CHARLOTTETOWN, Prince Edward Island - Laura Robinson, professor of English, arrived at last month's Congress of Humanities and Social Sciences with a bombshell to toss among the literary cogitations. The title of her scholarly paper, presented at the Alberta conference, told it all: "Bosom Buddies: Lesbian Desire in L. M. Montgomery's Anne Books."
That's Anne, as in Anne Shirley, as in "Anne of Green Gables," the Canadian classic that generations of readers have innocently supposed to be a straightforward tale of a plucky, homely, effusively romantic red-haired girl coming of age on Prince Edward Island in the late 1800s.

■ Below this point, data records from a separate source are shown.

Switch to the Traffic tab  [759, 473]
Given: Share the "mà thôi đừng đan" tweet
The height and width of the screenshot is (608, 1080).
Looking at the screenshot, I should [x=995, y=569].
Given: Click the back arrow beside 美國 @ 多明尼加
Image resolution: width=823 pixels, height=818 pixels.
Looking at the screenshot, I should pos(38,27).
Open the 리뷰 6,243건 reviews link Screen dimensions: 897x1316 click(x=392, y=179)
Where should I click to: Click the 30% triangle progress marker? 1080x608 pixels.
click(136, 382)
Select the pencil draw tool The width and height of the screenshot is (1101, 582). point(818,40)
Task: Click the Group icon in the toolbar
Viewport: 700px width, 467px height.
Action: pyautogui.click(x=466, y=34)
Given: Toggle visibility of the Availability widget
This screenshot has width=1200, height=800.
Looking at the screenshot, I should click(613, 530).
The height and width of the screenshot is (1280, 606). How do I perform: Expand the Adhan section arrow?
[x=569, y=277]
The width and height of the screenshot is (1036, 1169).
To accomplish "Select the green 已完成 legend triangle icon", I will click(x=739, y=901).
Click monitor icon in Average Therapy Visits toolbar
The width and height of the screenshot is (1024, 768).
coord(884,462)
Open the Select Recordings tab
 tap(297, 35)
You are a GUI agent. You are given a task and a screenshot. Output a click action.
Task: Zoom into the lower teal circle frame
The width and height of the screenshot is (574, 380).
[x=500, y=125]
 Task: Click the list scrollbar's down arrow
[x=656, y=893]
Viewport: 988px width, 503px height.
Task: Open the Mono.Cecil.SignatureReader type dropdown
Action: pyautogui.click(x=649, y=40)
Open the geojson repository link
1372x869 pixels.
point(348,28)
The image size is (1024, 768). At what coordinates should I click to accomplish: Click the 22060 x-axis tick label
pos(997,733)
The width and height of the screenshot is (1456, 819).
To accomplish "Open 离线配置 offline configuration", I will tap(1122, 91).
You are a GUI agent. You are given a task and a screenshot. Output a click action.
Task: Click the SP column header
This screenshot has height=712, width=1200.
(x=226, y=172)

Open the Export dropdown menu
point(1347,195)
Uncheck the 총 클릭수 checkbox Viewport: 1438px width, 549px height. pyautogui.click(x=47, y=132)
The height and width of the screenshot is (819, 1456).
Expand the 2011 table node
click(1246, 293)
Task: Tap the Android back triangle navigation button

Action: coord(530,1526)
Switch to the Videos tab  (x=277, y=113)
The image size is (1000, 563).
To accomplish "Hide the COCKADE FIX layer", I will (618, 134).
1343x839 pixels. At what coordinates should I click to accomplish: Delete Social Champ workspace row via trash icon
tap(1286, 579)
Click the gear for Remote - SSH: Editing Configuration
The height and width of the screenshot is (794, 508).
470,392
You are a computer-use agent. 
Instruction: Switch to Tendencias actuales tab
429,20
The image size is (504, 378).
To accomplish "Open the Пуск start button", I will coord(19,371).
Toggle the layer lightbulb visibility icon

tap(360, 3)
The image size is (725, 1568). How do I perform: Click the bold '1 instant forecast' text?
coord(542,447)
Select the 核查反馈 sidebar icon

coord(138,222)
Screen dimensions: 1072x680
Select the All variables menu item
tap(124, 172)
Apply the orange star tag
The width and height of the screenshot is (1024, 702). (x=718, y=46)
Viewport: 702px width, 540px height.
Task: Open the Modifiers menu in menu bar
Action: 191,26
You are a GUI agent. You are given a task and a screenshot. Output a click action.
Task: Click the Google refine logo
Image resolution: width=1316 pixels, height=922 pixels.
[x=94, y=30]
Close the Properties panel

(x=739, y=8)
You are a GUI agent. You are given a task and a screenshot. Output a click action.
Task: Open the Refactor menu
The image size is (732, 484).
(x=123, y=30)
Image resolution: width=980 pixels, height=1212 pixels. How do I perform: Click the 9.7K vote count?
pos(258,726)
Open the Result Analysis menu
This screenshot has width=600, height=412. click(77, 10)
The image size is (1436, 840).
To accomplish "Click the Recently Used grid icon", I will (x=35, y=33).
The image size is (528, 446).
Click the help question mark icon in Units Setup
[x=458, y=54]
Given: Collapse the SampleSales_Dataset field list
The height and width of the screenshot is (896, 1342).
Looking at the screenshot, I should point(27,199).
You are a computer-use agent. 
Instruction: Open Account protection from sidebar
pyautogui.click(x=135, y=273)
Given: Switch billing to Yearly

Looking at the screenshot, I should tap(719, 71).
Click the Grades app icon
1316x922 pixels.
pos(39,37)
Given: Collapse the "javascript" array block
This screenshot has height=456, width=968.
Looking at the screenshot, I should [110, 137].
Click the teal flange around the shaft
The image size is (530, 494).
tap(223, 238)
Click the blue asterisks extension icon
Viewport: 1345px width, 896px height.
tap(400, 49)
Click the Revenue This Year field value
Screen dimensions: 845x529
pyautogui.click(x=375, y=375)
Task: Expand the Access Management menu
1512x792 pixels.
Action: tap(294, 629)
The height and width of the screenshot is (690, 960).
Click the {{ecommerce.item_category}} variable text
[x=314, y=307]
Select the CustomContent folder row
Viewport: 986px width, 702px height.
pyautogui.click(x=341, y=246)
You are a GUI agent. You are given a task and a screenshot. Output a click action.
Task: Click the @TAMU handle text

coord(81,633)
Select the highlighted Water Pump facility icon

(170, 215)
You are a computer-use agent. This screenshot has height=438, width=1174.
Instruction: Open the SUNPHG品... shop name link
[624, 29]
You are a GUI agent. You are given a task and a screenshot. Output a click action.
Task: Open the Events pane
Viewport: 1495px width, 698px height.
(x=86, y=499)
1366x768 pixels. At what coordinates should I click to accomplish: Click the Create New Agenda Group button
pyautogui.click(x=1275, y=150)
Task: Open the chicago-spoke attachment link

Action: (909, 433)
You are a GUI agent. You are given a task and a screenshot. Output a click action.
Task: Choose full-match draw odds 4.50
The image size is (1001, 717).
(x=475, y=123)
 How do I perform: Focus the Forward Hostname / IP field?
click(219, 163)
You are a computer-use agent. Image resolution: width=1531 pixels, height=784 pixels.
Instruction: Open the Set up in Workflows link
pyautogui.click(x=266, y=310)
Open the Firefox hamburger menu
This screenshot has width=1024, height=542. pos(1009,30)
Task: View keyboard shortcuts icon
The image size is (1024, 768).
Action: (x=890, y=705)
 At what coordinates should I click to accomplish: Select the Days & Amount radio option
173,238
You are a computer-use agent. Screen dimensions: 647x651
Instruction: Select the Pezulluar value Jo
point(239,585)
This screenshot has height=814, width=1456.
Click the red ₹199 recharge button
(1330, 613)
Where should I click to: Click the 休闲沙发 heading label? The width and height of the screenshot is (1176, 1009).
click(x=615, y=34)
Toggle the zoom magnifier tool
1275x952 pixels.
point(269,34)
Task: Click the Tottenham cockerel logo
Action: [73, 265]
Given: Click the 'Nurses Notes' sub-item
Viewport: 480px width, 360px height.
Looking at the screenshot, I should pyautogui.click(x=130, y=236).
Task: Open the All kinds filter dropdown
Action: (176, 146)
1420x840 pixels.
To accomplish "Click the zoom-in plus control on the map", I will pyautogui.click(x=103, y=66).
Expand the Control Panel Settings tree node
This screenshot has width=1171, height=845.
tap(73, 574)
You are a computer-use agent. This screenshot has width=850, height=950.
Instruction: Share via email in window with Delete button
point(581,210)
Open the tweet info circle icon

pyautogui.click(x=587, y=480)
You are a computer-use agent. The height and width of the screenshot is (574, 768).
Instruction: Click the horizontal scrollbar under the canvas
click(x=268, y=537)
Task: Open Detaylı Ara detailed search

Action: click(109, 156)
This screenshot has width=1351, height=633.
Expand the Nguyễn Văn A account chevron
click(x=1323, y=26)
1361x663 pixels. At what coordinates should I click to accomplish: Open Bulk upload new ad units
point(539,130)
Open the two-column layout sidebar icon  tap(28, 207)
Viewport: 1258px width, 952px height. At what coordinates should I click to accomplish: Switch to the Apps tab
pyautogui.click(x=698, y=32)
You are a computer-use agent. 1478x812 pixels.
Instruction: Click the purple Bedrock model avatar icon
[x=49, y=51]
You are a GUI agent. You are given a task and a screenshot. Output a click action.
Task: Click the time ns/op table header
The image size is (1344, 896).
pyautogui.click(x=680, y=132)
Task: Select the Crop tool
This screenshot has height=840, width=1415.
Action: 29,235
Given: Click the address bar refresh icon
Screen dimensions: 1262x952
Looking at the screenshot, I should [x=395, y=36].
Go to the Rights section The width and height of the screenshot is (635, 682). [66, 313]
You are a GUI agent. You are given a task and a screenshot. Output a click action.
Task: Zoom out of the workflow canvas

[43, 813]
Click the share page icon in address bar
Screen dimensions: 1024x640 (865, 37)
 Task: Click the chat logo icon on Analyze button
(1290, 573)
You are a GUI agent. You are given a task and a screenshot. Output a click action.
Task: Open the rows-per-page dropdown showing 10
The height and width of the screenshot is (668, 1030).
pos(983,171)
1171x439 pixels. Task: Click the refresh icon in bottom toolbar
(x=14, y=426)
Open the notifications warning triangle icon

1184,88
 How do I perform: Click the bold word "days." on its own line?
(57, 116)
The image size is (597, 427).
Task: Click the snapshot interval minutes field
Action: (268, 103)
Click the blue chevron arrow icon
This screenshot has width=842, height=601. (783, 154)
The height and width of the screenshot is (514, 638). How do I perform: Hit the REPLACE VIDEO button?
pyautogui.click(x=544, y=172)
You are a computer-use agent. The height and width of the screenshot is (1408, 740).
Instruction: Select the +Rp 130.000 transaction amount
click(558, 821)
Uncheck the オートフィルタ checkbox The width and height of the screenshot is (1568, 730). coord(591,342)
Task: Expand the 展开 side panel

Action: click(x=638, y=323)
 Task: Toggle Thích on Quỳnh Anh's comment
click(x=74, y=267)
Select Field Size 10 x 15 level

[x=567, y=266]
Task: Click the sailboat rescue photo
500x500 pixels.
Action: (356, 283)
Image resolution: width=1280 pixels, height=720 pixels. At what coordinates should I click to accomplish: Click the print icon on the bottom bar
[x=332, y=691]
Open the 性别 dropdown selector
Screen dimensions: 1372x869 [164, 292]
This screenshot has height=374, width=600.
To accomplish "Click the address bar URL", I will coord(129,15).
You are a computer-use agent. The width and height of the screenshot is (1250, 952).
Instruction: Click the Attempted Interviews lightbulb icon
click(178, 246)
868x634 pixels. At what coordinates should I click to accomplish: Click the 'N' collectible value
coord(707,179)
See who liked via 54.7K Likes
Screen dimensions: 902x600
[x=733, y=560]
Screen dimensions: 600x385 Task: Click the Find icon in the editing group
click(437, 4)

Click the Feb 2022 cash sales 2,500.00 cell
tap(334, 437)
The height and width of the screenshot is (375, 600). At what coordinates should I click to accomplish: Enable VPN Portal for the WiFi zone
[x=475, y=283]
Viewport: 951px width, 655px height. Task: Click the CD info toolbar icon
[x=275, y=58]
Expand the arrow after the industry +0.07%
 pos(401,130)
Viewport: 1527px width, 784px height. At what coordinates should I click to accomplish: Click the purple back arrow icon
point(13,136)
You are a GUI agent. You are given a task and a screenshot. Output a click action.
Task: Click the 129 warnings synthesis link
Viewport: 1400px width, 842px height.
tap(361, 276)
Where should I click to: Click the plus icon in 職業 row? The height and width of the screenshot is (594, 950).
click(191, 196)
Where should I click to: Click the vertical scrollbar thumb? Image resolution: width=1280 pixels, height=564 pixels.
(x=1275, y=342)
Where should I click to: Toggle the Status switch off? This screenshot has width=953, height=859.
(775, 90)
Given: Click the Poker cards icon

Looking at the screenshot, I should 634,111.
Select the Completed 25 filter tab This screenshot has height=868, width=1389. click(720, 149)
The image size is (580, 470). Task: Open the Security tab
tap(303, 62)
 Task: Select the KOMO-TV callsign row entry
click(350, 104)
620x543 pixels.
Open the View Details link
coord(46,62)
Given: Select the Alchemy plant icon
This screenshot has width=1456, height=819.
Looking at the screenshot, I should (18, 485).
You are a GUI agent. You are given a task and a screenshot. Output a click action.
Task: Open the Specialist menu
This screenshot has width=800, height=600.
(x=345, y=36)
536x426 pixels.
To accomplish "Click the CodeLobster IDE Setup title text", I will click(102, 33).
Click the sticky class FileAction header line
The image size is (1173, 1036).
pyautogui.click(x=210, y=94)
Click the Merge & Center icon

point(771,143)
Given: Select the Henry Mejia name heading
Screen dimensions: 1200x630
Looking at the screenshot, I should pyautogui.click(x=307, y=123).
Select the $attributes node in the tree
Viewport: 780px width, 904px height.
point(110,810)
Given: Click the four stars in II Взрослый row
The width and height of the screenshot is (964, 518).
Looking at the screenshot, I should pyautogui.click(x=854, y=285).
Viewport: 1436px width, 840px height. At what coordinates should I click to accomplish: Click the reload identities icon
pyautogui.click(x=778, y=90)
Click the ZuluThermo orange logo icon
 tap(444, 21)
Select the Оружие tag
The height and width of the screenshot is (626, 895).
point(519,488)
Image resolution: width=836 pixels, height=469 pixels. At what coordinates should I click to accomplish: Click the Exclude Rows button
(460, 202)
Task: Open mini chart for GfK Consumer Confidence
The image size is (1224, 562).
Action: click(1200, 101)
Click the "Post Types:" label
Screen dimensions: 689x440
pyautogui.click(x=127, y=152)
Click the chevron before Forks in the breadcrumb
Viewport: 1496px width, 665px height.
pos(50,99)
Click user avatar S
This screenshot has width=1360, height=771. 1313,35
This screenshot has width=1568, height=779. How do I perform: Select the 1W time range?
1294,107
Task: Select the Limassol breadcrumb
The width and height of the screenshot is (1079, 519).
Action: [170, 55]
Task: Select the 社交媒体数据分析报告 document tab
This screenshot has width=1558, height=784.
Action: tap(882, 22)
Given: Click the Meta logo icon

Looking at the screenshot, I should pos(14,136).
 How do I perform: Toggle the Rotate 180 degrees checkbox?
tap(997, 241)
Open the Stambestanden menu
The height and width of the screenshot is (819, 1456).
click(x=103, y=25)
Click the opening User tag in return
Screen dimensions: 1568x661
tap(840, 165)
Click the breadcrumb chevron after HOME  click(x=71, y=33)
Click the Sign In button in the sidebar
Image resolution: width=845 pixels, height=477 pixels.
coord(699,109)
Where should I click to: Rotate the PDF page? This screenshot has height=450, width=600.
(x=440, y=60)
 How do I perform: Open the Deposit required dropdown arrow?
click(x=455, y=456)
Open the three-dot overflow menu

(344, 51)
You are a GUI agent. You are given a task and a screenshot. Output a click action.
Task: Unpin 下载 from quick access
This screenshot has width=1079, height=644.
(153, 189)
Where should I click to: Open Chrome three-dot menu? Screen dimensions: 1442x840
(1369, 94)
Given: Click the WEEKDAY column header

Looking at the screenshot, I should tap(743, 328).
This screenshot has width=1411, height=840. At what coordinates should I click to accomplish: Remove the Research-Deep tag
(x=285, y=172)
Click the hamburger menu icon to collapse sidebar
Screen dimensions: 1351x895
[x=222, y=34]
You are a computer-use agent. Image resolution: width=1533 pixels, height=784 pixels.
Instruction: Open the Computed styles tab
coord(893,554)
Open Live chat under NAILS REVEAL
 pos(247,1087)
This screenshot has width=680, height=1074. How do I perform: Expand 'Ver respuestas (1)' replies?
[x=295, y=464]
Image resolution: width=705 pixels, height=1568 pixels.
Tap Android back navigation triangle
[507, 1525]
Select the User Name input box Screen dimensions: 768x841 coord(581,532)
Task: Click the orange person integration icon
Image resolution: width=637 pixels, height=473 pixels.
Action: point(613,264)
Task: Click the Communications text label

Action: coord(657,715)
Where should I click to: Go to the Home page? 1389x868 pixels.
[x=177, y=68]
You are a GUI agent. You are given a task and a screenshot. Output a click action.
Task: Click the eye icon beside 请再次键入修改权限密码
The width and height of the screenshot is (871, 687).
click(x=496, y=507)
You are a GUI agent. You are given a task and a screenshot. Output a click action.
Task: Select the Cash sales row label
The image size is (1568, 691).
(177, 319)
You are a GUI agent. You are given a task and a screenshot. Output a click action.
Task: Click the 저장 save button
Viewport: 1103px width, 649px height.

But no. According to Robinson, the Anne novels - of which "Green Gables" was first and most famous - are actually meditations on lesbian lust. As for Anne's crush on schoolmate Gilbert Blythe, whom she eventually marries, the professor rips the lid off that facade: Their courtship and nuptials, the paper claims, merely represent the "triumph of compulsive heterosexuality."
Whatever.
Meanwhile, if you think the media didn't rise to Robinson's bait like big-mouth bass to a twisting worm, you've got another think coming. Details sizzled over the news wires, with front pages from Toronto to Tokyo blaring subtle headlines like "Anne of Green GAY-bles!"
Besmirch Anne and you besmirch Prince Edward Island, at least in the minds of businessfolk and officials presiding over the pint-sized province's $207 million tourist industry - half of it attributable to Anne. Hundreds of thousands of tourists flock to the various "Anne Sites," such as Montgomery's birthplace and the real-life Green Gables, now a national park.
"This is just another attempt to downgrade ... Prince Edward Island," inveighs Greg Deighan, minister of tourism. "Anne is good, Anne is strong, Anne and PEI will not be brought down."
The verbose orphan towers over the island like a pig-tailed colossus. Only potatoes and lobsters surpass her in economic value.
But the locals aren't all cheering Anne fans.
The provincial government nearly provoked armed revolt a few years ago when it emblazoned Anne's freckle-faced visage on license plates, making every car an advertisement for Anne.
As if genuine billboards and posters didn't loom large enough - Anne's impish, sunbonnet-framed grin is almost frighteningly omnipresent, especially along the tawdry tourist strip in Montgomery's home town of Cavendish.